Trump has not yet fully harnessed the power of his Whitesheets, and plenty of them are not formally affiliated with a hate movement. They have been here for years, attacking Black Lives Matter movements, perpetuating Gamergate, setting themselves up with the ridiculous “alt.right” label, as if there is anything “alternative” about white supremacy, misogyny, queerphobia, nativism, Christian supremacy, and the like. We do not yet have the Trump Army, the Trump Scouts, or similar paramilitary organizations directly controlled by Trump, merging the forces of his NeoNazi, KKK, and other organized supporters. Nor has he openly admitted to having any control over them. The spontaneous post-election hate incidents, however, give an indication of how dangerous the Trumpists are, even without direction or central organization. And it emboldens every prosecutor who already treats nonwhite defendants as less than human, every forced-birth protester agitating at Planned Parenthood’s door, every law enforcement agent cheering on the water hoses at Standing Rock.
Yes, it is long past time that white liberals, particularly those with straight, cis, Christian privilege, admit that Trumpism functions much like fascism and Nazism. But it is also operates a lot like our familiar, home-grown white supremacy, empowered on a national scale to come out of the shadows and stop hiding behind coded language. Too many Americans have been living in a police state for years, because of the color of their skin, immigration status, religion, or other reasons. And that has been under Presidents Obama, Bush, Clinton—relatively moderate men, at least compared to the dictator wannabe we have just elected. In order to prepare for him, we must be able to look both abroad and at home.

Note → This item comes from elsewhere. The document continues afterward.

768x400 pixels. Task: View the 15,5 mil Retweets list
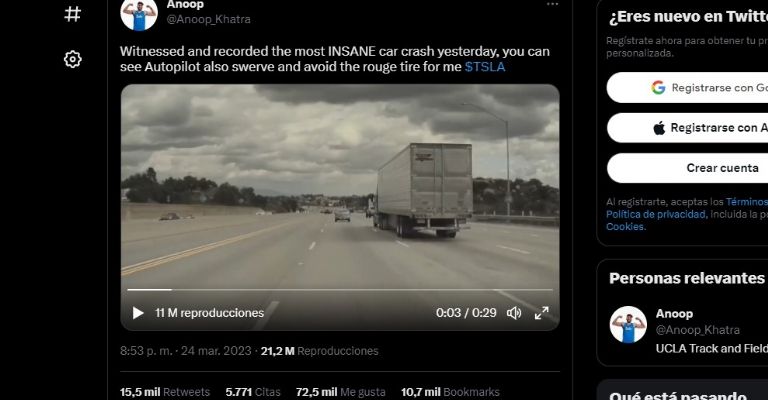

Whether hidden under a sheet or openly “heil”-ing the President Elect, the face of Trumpism is not some faded sepia picture from decades past. It is not even the face of its insufferable leader, who will doubtless continue to weakly distance himself from those carrying out hate in his name, even as he winks at their crimes. It is a face we have known for a long time, and see every day. It is the face of our neighbors, our fellow Americans, contorted in hate and anger. Only by recognizing that, can we hope to survive.